2.        The sentences passed below are set aside and in lieu thereof the appellant is sentenced to be imprisoned for a term of six months on count 1, for a term of two years on count 2, for a term of 12 months on each of counts 3 and 4, for a term of four years on each of counts 5 and 6 and for a term of six months on each of counts 6 and 8.

3.        Eighteen months of the sentences imposed on each of counts 5 and 6 and 12 months of the sentence imposed on count 3 are to be served cumulatively upon each other and upon the sentence imposed on count 4.

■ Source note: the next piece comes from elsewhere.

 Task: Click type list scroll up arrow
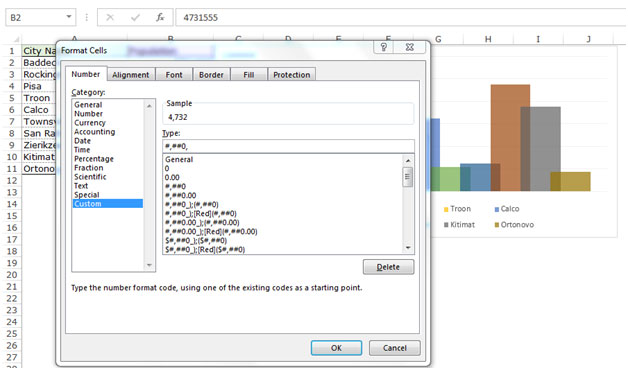(408, 161)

4.        By operation of law the sentences on count 1 and the summary charges are to be served concurrently with the sentence on count 4.

5.        The total effective sentence is 16 years.

6.        A period of 12 years’ imprisonment is fixed before the appellant is to be eligible for parole.

7.        The appellant has been sentenced as a serious sexual offender on counts 2 and 3 and as a serious violent offender on count 6. 

8.        It is declared that the appellant must continue to comply with the

reporting obligations imposed by Part 3 of the Sex Offenders Registration Act 2004 for the remainder of his life.

9.        The orders made below for the taking of a sample and confiscation are confirmed.